We assume that ${\delta }_1,\dots ,{\delta }_S~N(d,{\tau }^2)$, where $d$ is the average treatment effect in a population of treatment effects and ${\tau }^2$ is the between-study variance, which represents the heterogeneity in treatment effects between studies. This is the standard model when ${\delta }_i$ is a LOR, log hazard ratio, or mean difference.⁷ We define $R$ to be the ratio of the 97.5th percentile to the 2.5th percentile of treatment effects on the natural scale from a population of treatment effects. When the additive treatment effect estimated in the MA is on the log scale, we propose to elicit the treatment effect on the natural scale. For example, if ${\delta }_i$ is a LOR, then we propose using $O{R}_i$ in the elicitation, which is $\exp \left({\delta }_i\right)$, and $R=O{R}_{97.5}/O{R}_{2.5}$ is the ratio of the 97.5th percentile to the 2.5th percentile of ORs in a population of treatment effects, roughly representing the “range” of ORs. Noting that $\log R={\delta }_{0.975}-{\delta }_{0.025}$, we link $R$ to $\tau$ via

$$\begin{array}{l}{\delta }_{97.5}-{\delta }_{2.5}=2\times 1.96\tau =3.92\tau \\ =>\log R=3.92\tau \\ =>\tau =\frac{\log \left(R\right)}{3.92}\end{array}$$

We propose asking the expert to make judgements about $R$, from which judgements about $\tau$ can be inferred using equation (1). However, given the somewhat abstract nature of $R$, we suggest providing the less formal definition to the expert: she is asked to consider the ratio of the largest to the smallest treatment effect on the natural scale that could arise over a set of studies (though the expert should be told that “largest” and “smallest” will be interpreted as 97.5th and 2.5th percentiles), ignoring sampling variability within studies.
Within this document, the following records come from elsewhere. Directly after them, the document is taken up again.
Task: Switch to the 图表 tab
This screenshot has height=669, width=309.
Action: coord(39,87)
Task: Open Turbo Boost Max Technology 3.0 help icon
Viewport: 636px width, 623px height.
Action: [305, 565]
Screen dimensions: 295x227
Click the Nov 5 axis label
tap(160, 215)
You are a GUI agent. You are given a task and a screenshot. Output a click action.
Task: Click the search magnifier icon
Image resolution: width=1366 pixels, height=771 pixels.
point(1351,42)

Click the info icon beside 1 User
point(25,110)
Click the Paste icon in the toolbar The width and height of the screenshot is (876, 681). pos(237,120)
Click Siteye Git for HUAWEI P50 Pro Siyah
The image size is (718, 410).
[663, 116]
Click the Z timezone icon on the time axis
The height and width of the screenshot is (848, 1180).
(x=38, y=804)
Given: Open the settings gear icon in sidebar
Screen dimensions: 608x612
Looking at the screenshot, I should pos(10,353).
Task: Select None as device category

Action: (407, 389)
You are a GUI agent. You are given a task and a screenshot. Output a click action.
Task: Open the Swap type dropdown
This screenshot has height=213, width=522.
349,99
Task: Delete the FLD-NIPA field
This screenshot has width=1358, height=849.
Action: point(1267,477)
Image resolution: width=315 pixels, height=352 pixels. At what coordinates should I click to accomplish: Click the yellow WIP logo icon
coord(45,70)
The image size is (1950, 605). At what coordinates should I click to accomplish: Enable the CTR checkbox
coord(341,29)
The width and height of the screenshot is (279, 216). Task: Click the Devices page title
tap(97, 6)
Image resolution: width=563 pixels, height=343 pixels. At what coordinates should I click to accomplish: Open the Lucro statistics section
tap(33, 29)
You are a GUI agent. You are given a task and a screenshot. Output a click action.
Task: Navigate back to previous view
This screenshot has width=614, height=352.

A Three-stage Procedure for Eliciting the Prior Distribution for the Between-study SD

In some cases, even with adequate training, the expert may find it difficult to make the judgements about $R$ that are necessary to obtain a distribution for $\tau$. Consequently, we propose a 3-stage procedure depending on the judgements that the expert can make. We firstly present this procedure when the treatment effect is an LOR, and then discuss modifications for treatment effects reported on different scales. Instructions for implementing our method using the R package SHELF³⁰ are given in Appendix 3.

Stage 1: Confirmation of the Need for a Random Effects Model

The fixed effect model is a special case of the random effects model, corresponding to the judgement that $P(R=1)=1$, i.e., the expert is certain that the largest OR is the same as the smallest OR in a set of studies. The expert is asked to either rule out or accept this case:

• “Can you be certain that the treatment effects across the studies will be identical, ignoring within-study sampling variability?”

If she is certain that this will be the case, then a fixed effect model should be used with appropriate justification provided. Otherwise, we proceed to Stage 2.

Stage 2: Consideration of an Upper Bound for R

If a random effects model is deemed to be appropriate, the expert is then asked if she can provide an upper bound for $R$. She is asked:

• “Let $R$ be the ratio of the largest to the smallest OR. Are you able to judge a maximum plausible value for $R$? Denoting this limit by $R_{max}$, this means that you would think values of $R$ above $R_{max}$ are too implausible to be contemplated.”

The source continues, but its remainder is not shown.